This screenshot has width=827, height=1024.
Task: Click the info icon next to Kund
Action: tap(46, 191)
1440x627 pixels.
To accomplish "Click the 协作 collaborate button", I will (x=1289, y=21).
* * * * * * * * *
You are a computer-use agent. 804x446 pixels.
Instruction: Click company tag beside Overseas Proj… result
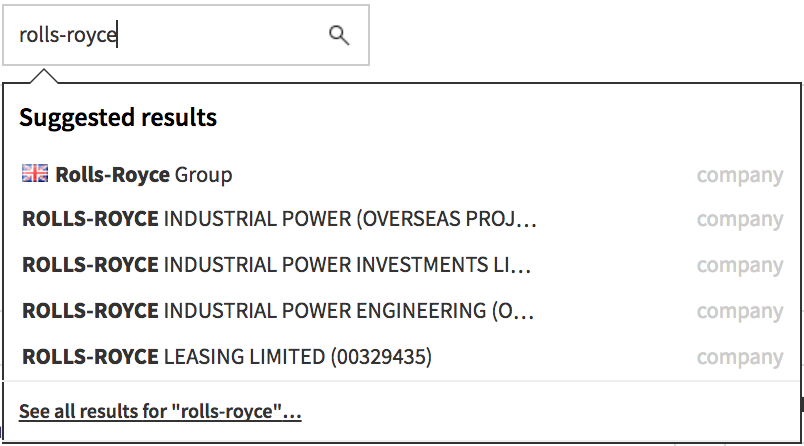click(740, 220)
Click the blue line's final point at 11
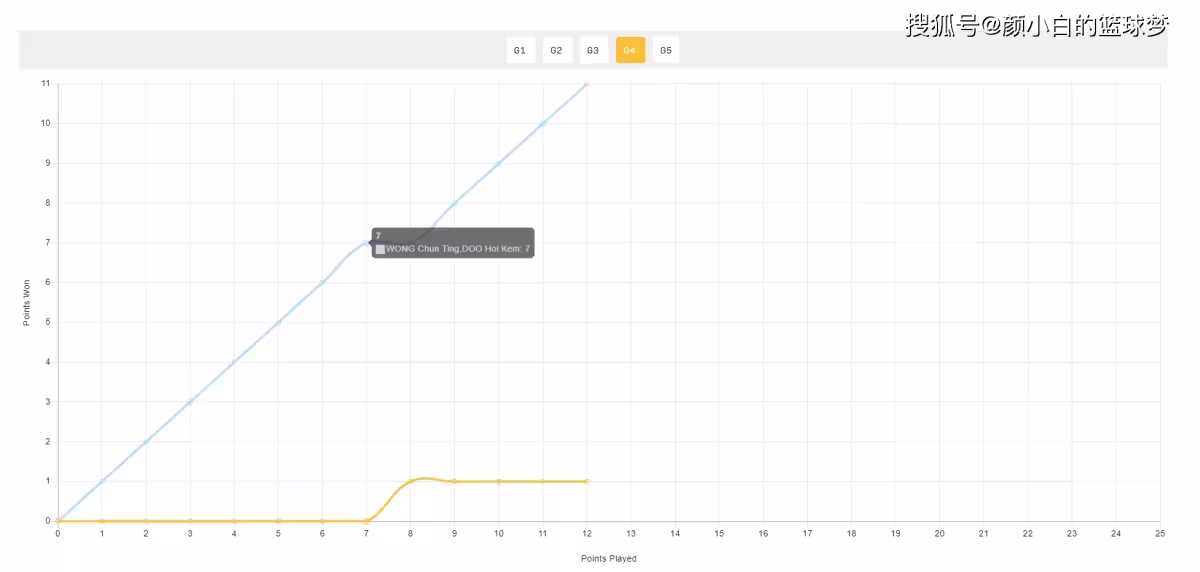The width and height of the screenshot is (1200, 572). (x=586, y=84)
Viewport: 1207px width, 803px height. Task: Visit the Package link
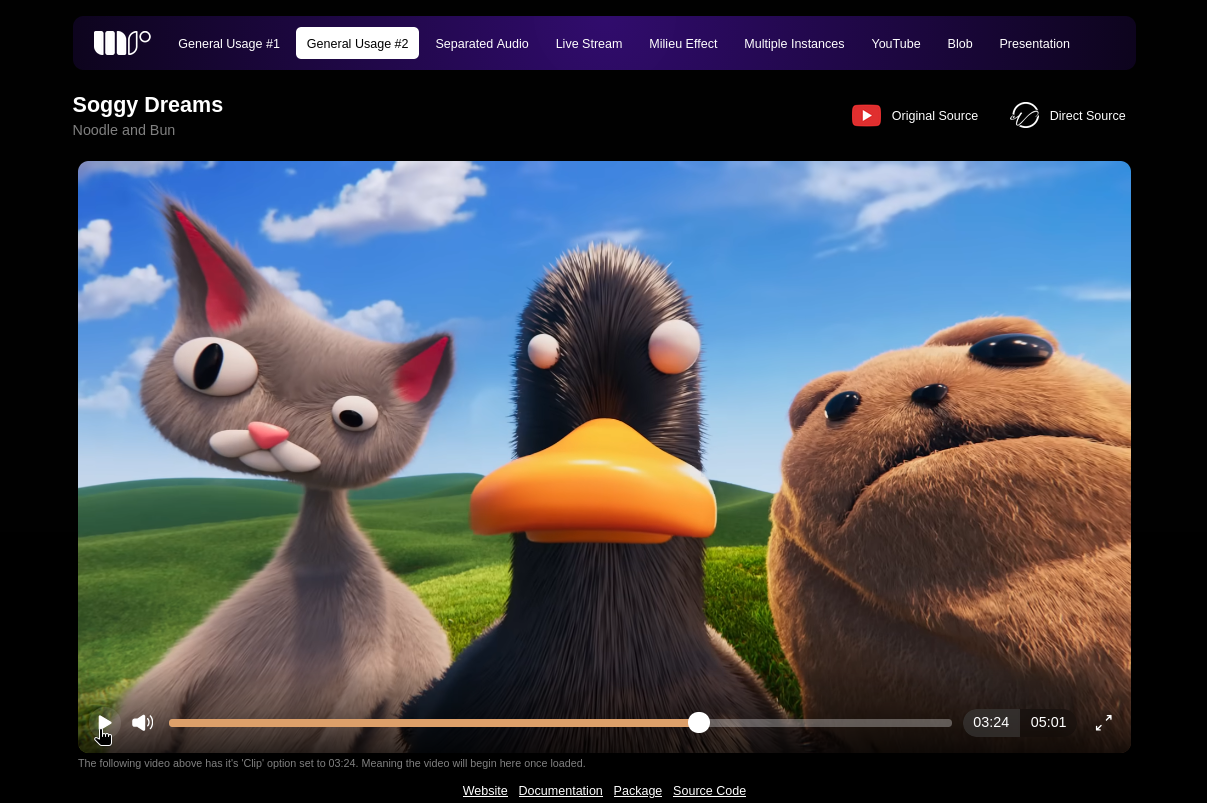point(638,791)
* * * * * * * * *
[Objective]: Update the data from the line with "1440x627 pixels." to the line with "will (x=1289, y=21).", putting "collaboration" in place of "collaborate" and keeping everything else the same.

[Task solution]:
1440x627 pixels.
To accomplish "Click the 协作 collaboration button", I will (x=1289, y=21).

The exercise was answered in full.